Blog /April 12, 2024

Portable, embeddable ETL - what if pipelines could run anywhere?

Adrian Brudaru,
Co-Founder & CDO

The versatility that enables "one way to rule them all"... requires a devtool

A unified approach to ETL processes centers around standardization without compromising flexibility. To achieve this, we need to be enabled to build and run custom code, but also have helpers to enable us to standardise and simplify our work.

In the data space, we have a few custom code options, some of which are portable. But what is needed to achieve universality and portability is more than just a code standard.

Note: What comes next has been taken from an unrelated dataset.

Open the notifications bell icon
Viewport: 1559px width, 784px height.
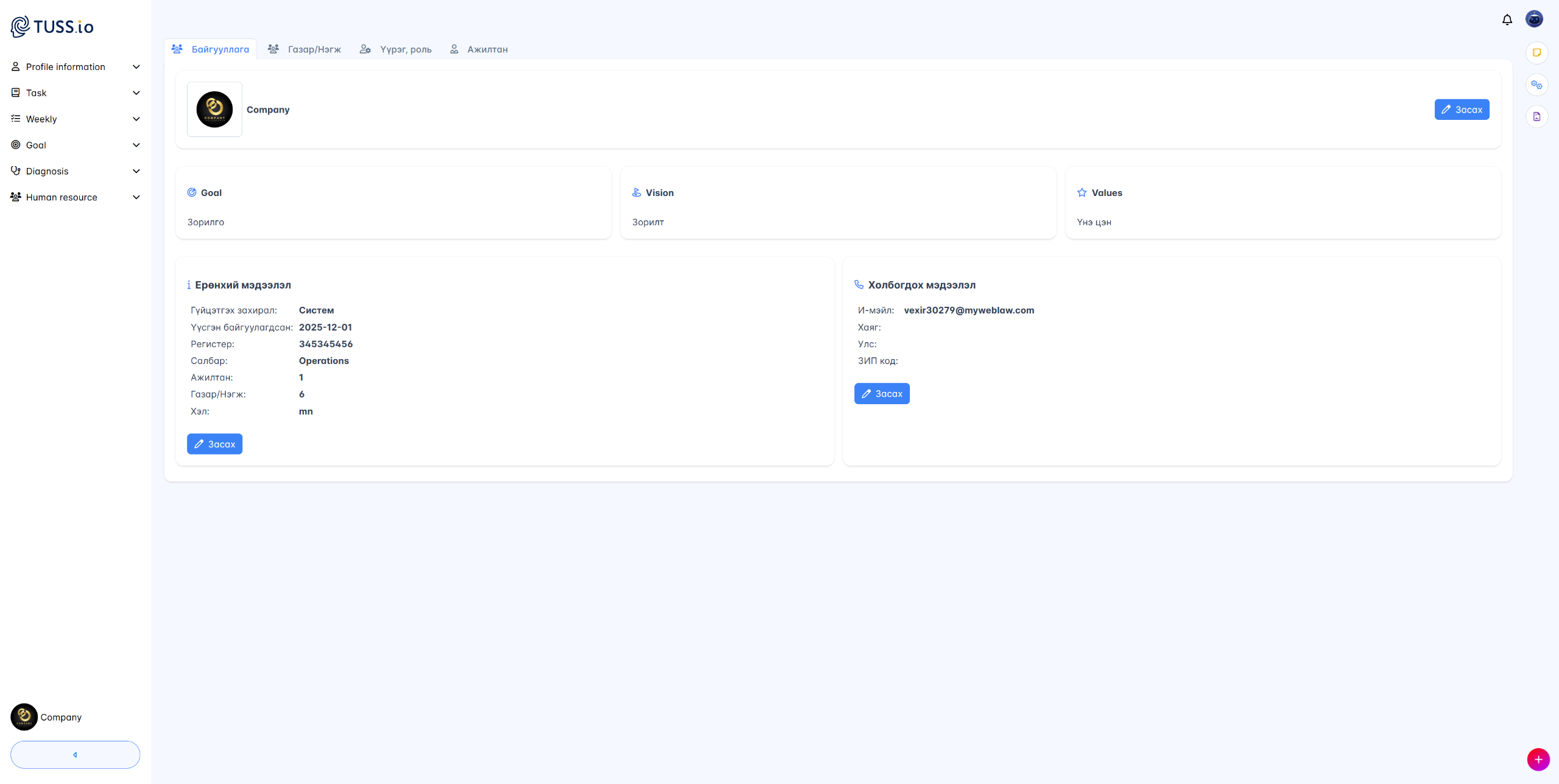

So what do we expect from such a tool?

It should be created for our developers
it should be easily pluggable into existing tools and workflows
it should perform across a variety of hardware and environments.

Data teams don't speak Object Oriented Programming (OOP)

Connectors are nice, but when don't exist or break, what do we do? We need to be able to build and maintain those connectors simply, as we work with the rest of our scripts.

The data person has a very mixed spectrum of activities and responsibilities, and programming is often a minor one. Thus, across a data team, while some members can read or even speak OOP, the team will not be able to do so without sacrificing other capabilities.

This means that in order to be able to cater to a data team as a dev team, we need to acknowledge that a different abstraction is needed.

Goodbye OOP, hello `@decorators`!

Data teams often navigate complex systems and workflows that prioritize functional clarity over object-oriented programming (OOP) principles. They require tools that simplify process definition, enabling quick, readable, and maintainable data transformation and movement. Decorators serve this purpose well, providing a straightforward way to extend functionality without the overhead of class hierarchies and inheritance.

Decorators in Python allow data teams to annotate functions with metadata and operational characteristics, effectively wrapping additional behavior around core logic. This approach aligns with the procedural mindset commonly found in data workflows, where the emphasis is on the transformation steps and data flow rather than the objects that encapsulate them.

By leveraging decorators, data engineers can focus on defining what each part of the ETL process does—extract, transform, load—without delving into the complexities of OOP. This simplification makes the code more accessible to professionals who may not be OOP experts but are deeply involved in the practicalities of data handling and analysis.

The ability to run embedded is more than just scalability

Most traditional ETL frameworks are architected with the assumption of relatively abundant computational resources. This makes sense given the resource-intensive nature of ETL tasks when dealing with massive datasets.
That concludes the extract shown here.